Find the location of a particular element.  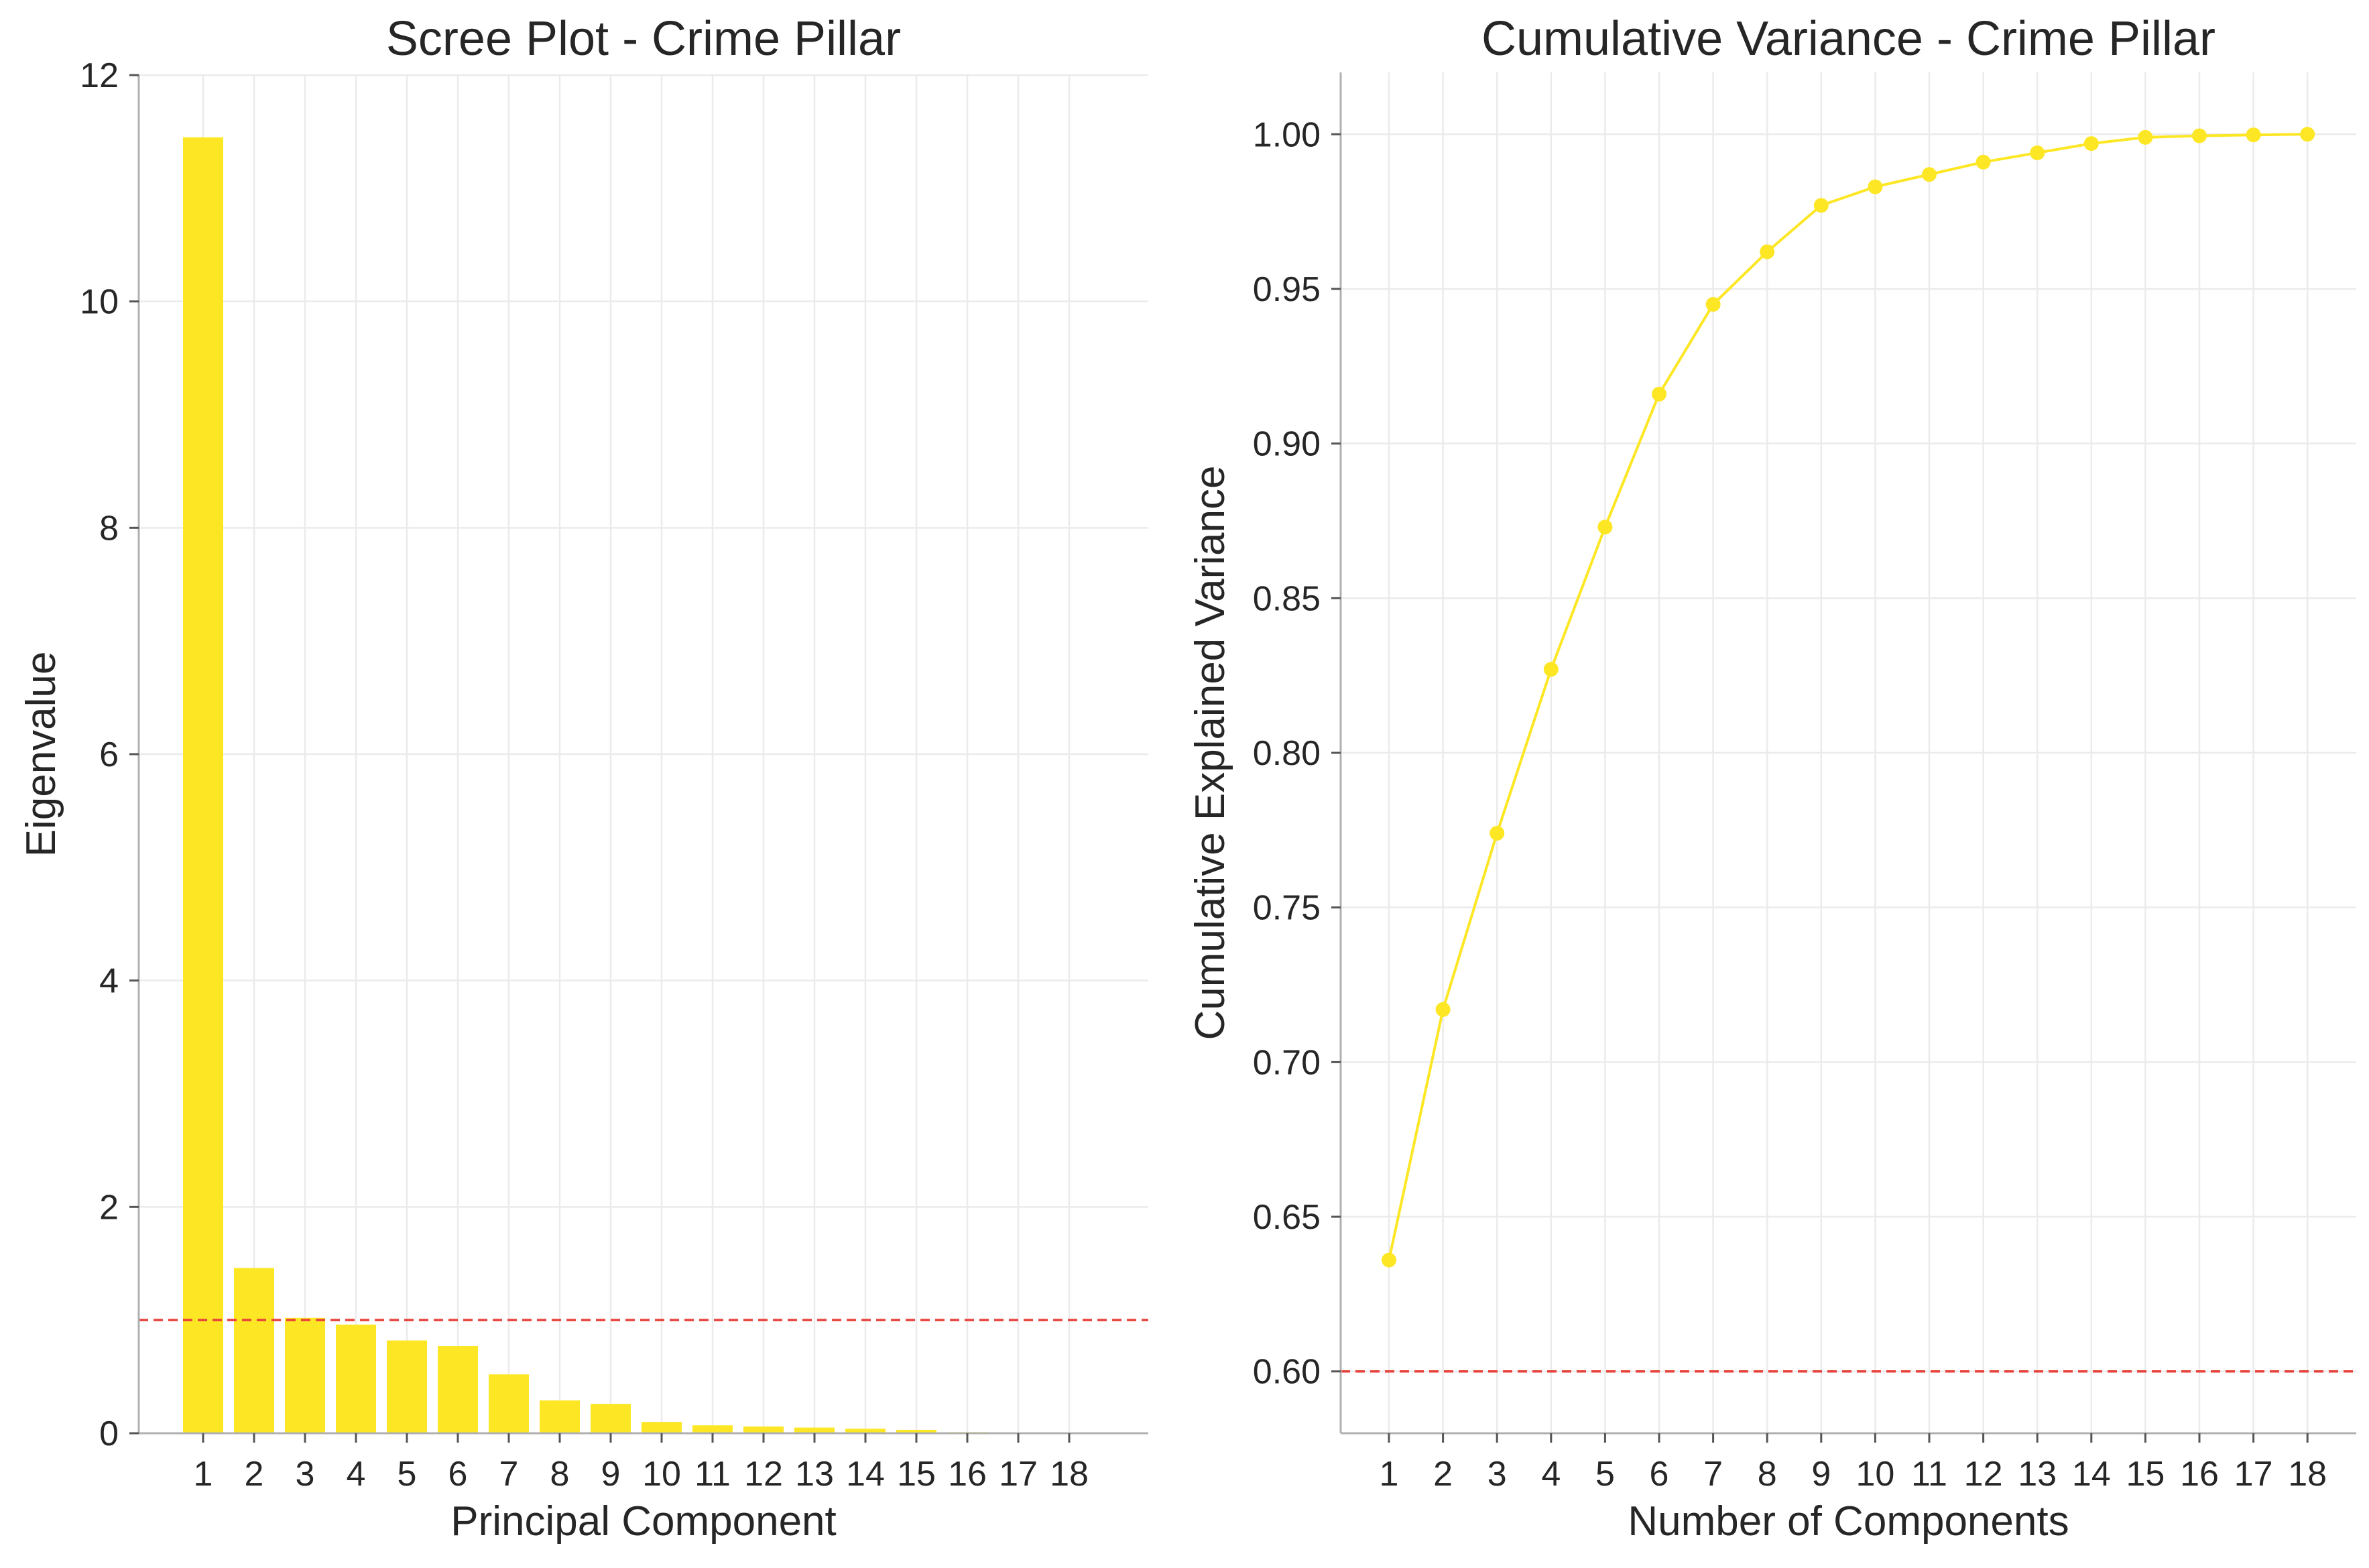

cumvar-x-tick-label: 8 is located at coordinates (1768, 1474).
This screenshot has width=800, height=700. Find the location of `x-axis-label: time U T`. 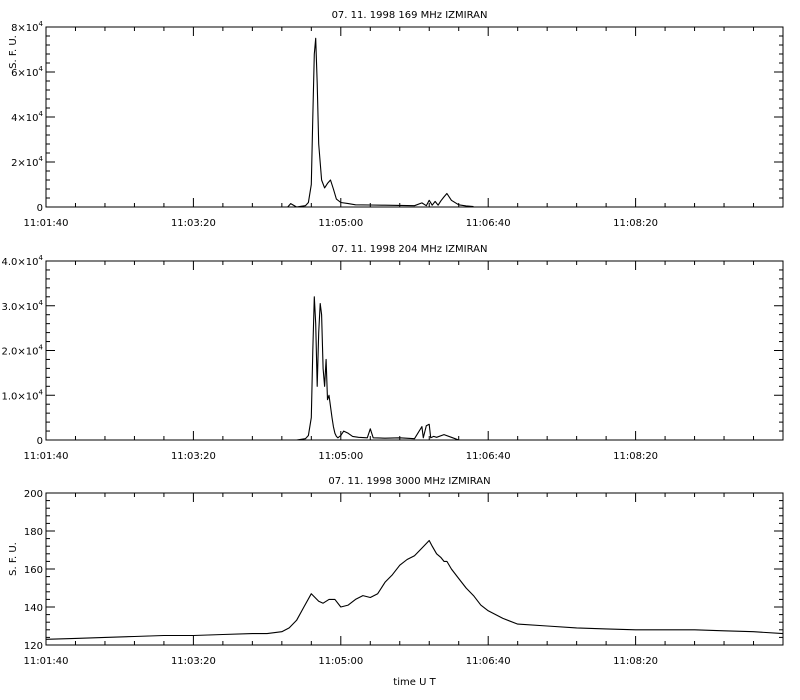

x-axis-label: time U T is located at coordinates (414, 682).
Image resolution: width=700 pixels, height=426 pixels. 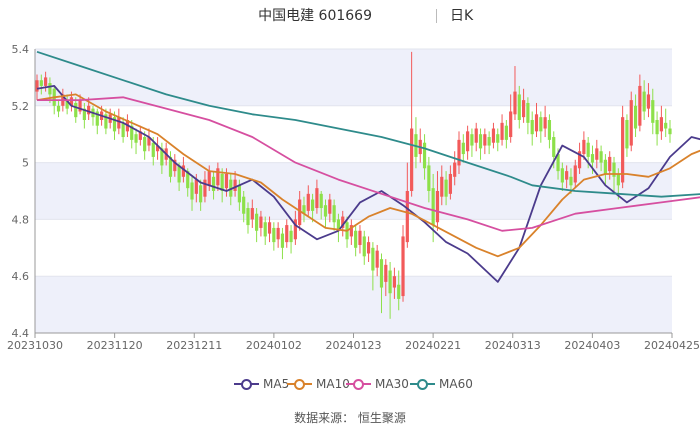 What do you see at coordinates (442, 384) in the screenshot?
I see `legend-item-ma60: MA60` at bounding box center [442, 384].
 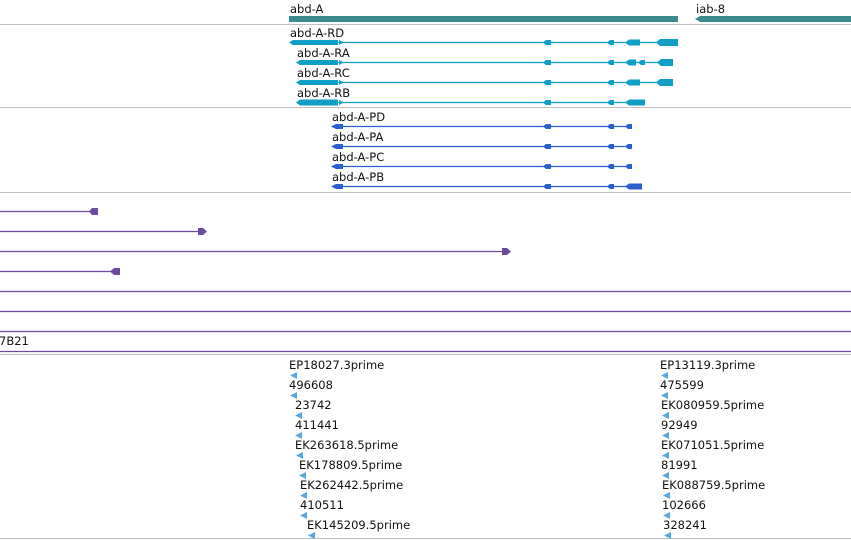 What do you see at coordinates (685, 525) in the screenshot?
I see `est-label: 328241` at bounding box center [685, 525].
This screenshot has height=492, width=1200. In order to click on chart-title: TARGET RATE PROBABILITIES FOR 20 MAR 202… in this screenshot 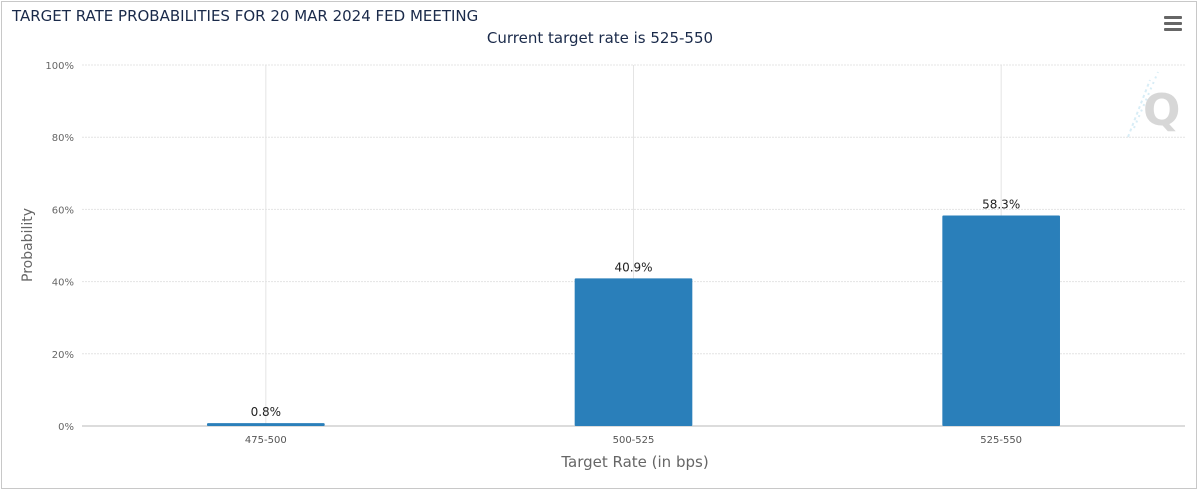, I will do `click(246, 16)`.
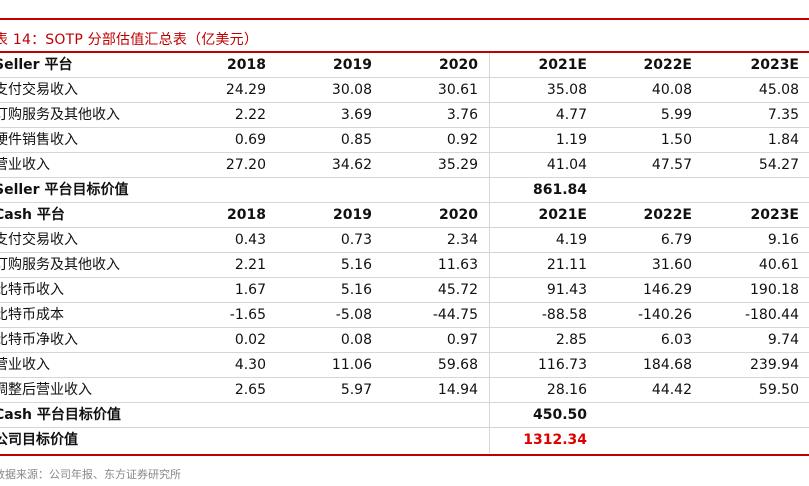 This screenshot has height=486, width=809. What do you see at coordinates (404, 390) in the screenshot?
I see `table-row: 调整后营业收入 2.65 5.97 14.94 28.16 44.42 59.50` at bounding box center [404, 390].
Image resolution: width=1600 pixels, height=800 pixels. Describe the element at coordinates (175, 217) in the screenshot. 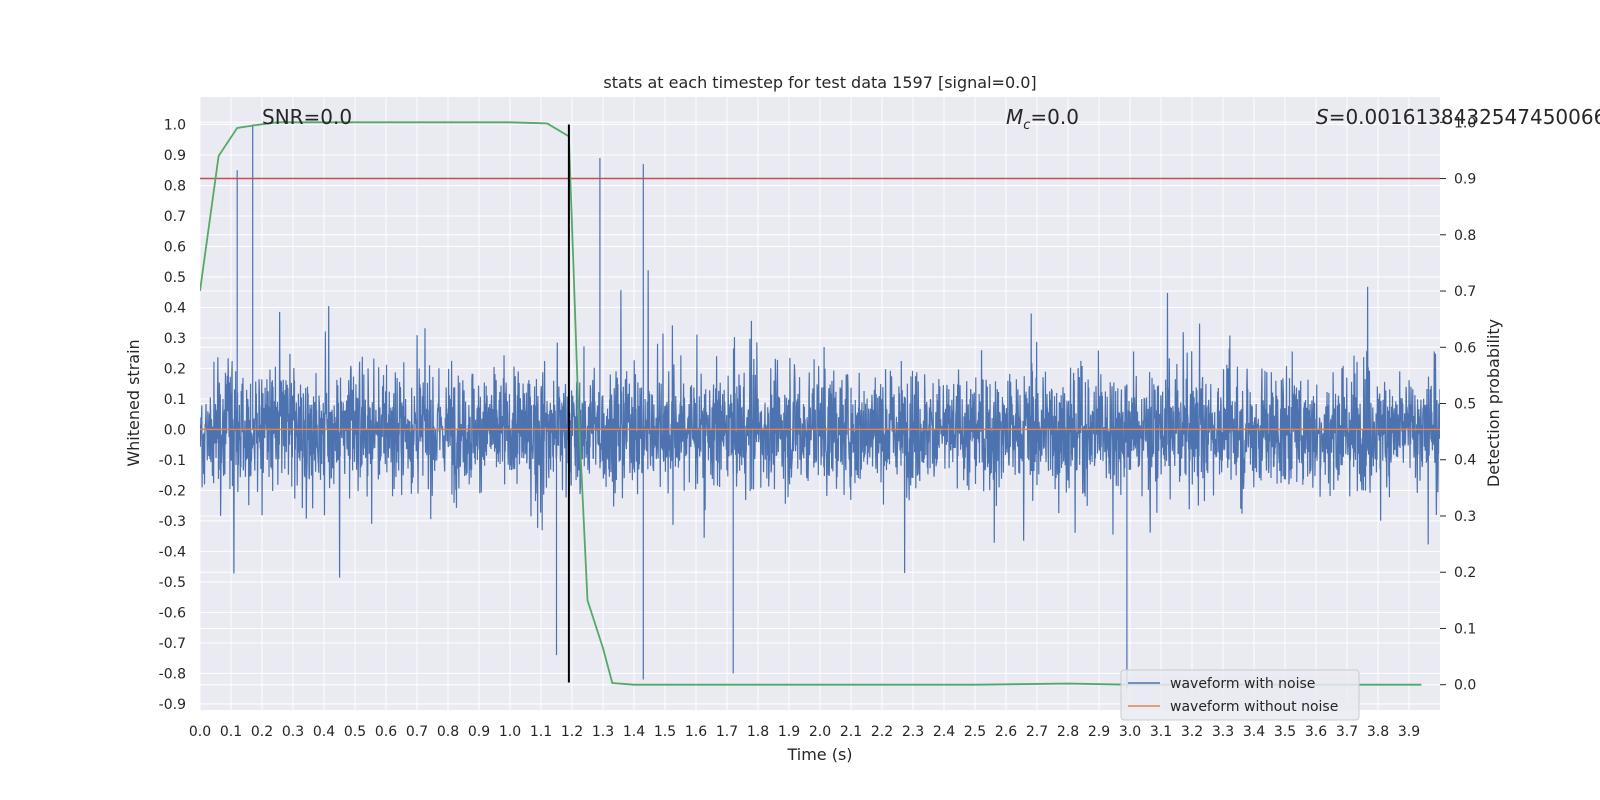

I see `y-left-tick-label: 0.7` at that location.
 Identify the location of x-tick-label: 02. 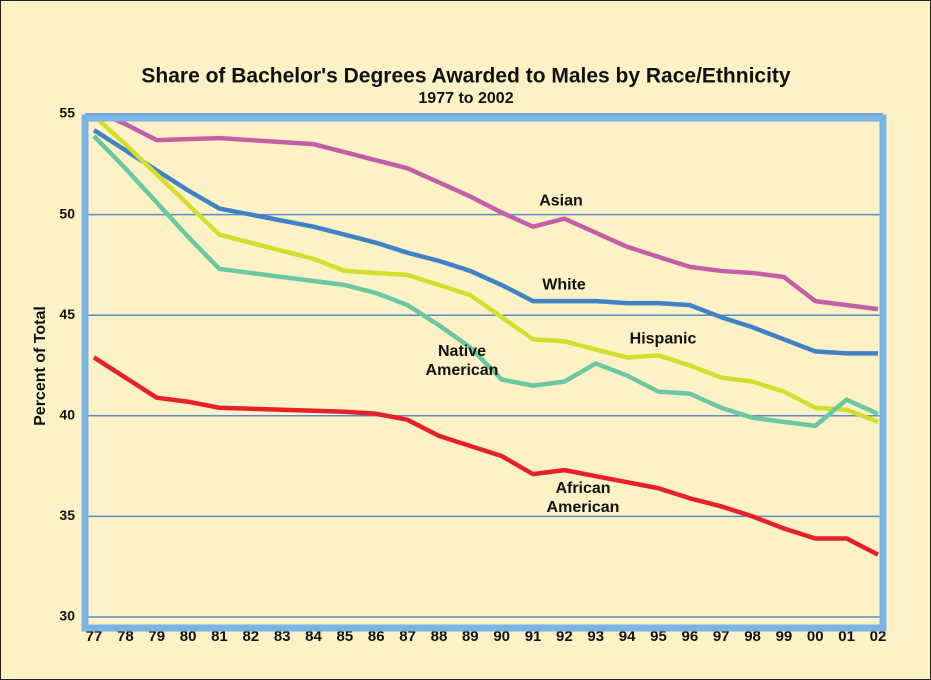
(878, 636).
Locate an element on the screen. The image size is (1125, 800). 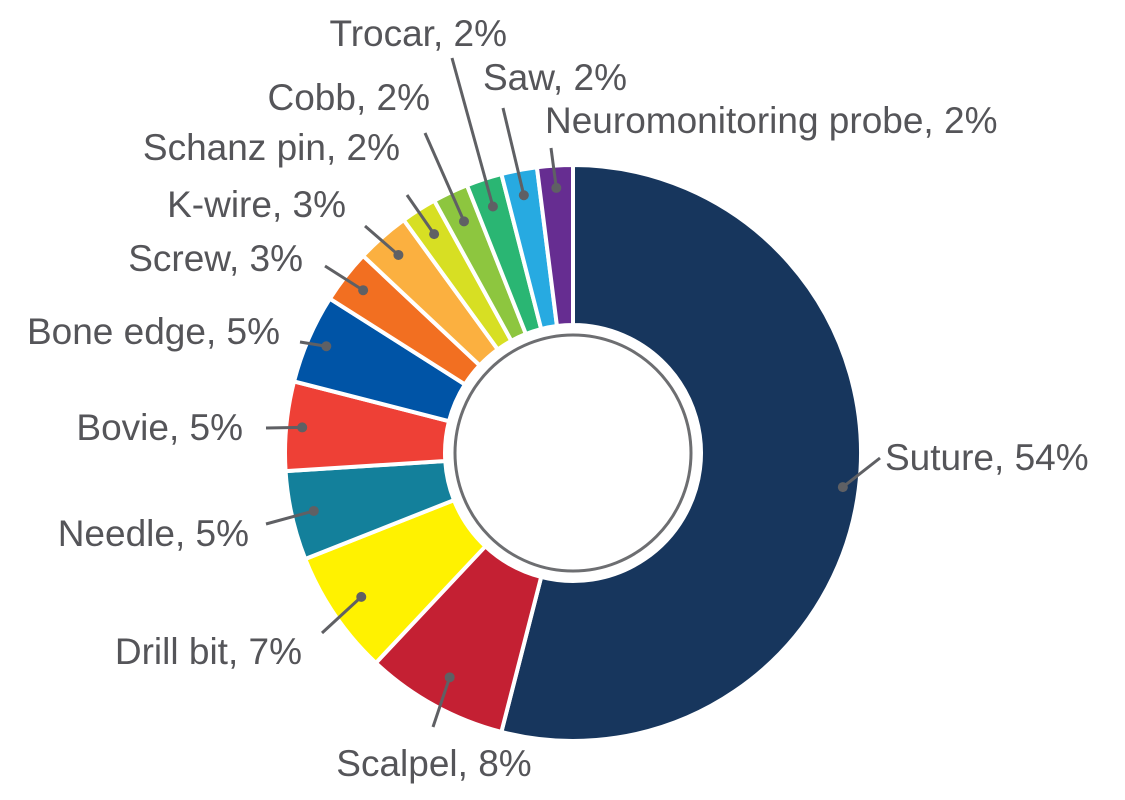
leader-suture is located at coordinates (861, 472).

Aim of the task -> Output the stretch of the listing from the line containing "Locate an element" through the end of the listing as a two-column CSV with the columns request and answer. Give one row per request, put each field in quotes, replace line breaks with spaces, and leave out the pictures.

Written solution ->
request,answer
"Locate an element on the screen. The image size is (1125, 800).","leader-suture is located at coordinates (861, 472)."